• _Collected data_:
——

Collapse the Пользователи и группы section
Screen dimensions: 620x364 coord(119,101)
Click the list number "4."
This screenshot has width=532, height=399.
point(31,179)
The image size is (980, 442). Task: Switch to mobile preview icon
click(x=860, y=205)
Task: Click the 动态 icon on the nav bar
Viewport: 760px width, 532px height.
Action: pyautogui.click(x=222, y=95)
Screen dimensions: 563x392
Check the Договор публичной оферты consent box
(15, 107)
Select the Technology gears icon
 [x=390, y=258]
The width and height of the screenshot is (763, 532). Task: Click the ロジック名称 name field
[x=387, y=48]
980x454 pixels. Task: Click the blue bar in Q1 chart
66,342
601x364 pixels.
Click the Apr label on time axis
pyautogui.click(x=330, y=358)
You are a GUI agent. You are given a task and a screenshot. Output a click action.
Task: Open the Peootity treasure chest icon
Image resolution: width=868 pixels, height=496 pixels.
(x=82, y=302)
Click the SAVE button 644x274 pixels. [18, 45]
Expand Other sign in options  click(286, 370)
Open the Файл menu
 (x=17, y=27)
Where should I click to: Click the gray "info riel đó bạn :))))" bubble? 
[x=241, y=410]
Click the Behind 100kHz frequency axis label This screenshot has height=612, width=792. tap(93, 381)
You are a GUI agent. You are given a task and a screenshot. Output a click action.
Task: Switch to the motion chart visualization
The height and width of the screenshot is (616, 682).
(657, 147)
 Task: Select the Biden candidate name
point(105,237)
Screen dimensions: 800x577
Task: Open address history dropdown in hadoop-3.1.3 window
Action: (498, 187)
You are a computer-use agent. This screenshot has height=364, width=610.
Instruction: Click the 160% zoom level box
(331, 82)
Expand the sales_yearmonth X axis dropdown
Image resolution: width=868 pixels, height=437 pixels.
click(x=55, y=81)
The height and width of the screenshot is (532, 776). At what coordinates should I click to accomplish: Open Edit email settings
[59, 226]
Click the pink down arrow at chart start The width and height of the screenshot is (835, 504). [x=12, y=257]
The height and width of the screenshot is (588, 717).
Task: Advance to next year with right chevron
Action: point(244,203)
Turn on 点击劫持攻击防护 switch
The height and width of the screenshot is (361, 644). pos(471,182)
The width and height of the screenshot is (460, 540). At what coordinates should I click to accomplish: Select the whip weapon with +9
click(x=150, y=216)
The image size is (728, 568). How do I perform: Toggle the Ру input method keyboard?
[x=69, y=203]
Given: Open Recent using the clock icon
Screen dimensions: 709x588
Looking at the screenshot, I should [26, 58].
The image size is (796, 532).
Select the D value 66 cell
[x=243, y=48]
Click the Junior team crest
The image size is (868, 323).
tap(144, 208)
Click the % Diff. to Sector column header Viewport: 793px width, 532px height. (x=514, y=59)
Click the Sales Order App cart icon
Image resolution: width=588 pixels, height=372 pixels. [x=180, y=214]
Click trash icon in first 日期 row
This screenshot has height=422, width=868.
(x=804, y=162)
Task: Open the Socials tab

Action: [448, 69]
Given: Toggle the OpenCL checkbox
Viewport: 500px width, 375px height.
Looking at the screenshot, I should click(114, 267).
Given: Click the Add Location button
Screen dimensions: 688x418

——

• _TASK BRIEF_: Could you output exactly the lines from the one containing "Given: Toggle the OpenCL checkbox" to the end of the entries above, both included, and no others?

• _SOLUTION TO THIS EXERCISE_:
Given: Toggle the OpenCL checkbox
Viewport: 500px width, 375px height.
Looking at the screenshot, I should click(114, 267).
Given: Click the Add Location button
Screen dimensions: 688x418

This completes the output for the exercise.